The team conducted a 24-week randomized, double-blind, placebo-controlled trial on 403 patients over the age of twelve who had the disease and were heterozygous for the allele. The trial was split 1:1, where 200 mg of elexacaftor was given once daily, with 100 mg of tezacaftor once daily and 150 mg of ivacaftor given every 12 hours. The trial was designed by Vertex Pharmaceuticals and all clinical trial protocols and consent processes were approved by an independent ethics committee. 200 persons received the medication while 203 received the placebo.
The first endpoint occurred at four weeks where the percentage of predicted Forced Expiratory Volume (FEV) was compared to baseline. A secondary endpoint was taken from baseline to 24 weeks as well. At 24 weeks, the number of pulmonary exacerbations, sweat chloride concentration changes, and Cystic Fibrosis Questionnaire- Revised (CFQ-R) respiratory domain score, quality of life regarding respiratory symptoms, body mass index compared to baseline, body weight changes, percentage of predicted FEV, and side effect profile data was compiled for statistical analysis.
As a result, the primary endpoint found that at four weeks, persons who had received the ETI treatment had an average 13.6 percent change in FEV by week four that sustained to 13.9 at week 24. The placebo group had a negligible change in their FEV. More secondary endpoint data resulted in 72 less pulmonary exacerbations through week 24, a 63% drop, a decrease of 41.8 mmol/liter in sweat chloride concentration, a 20.2 score increase on the CFQ-R, and a 1.04 change in body mass index when compared to the placebo group.
There were no deaths in this trial, with more than 90% of patients in both the placebo and medicated group reporting at least one adverse event. Most events were reported as mild or moderate in severity and were generally resolved during the trial. Two patients discontinued the trial due to a rash and portal hypertension; both were in the medicated group. The increased instance of rashes, 22 of 200 medicated persons were linked due to elevated aminotransferase levels in the blood. No placebo group patients discontinued the trial. This resulted in a 99% completion rate of the trial.

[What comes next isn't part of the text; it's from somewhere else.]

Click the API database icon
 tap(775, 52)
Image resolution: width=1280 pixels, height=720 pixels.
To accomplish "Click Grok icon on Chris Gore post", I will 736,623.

The article reports that based on the improved lung function, CFQ-R domain scores, BMI, and the decreased rate of pulmonary exacerbations and sweat chloride concentration, that the therapy improved multiple outcome measures. The results also note a generally safe and acceptable side-effect profile. These findings are consistent with the findings of the phase two trial for ETI treatment. Currently Ivacaftor ad Tezacaftor-Ivacaftor treatments are approved therapies. While the team notes that there are increased aminotransferase levels that continue to lead to a rash, noted in phase two, the affect is generally minor compared to the benefits. The ETI treatments is an effective and generally safe method for addressing the underlying issues of persons with cystic fibrosis and are heterozygous for the Phe508del allele.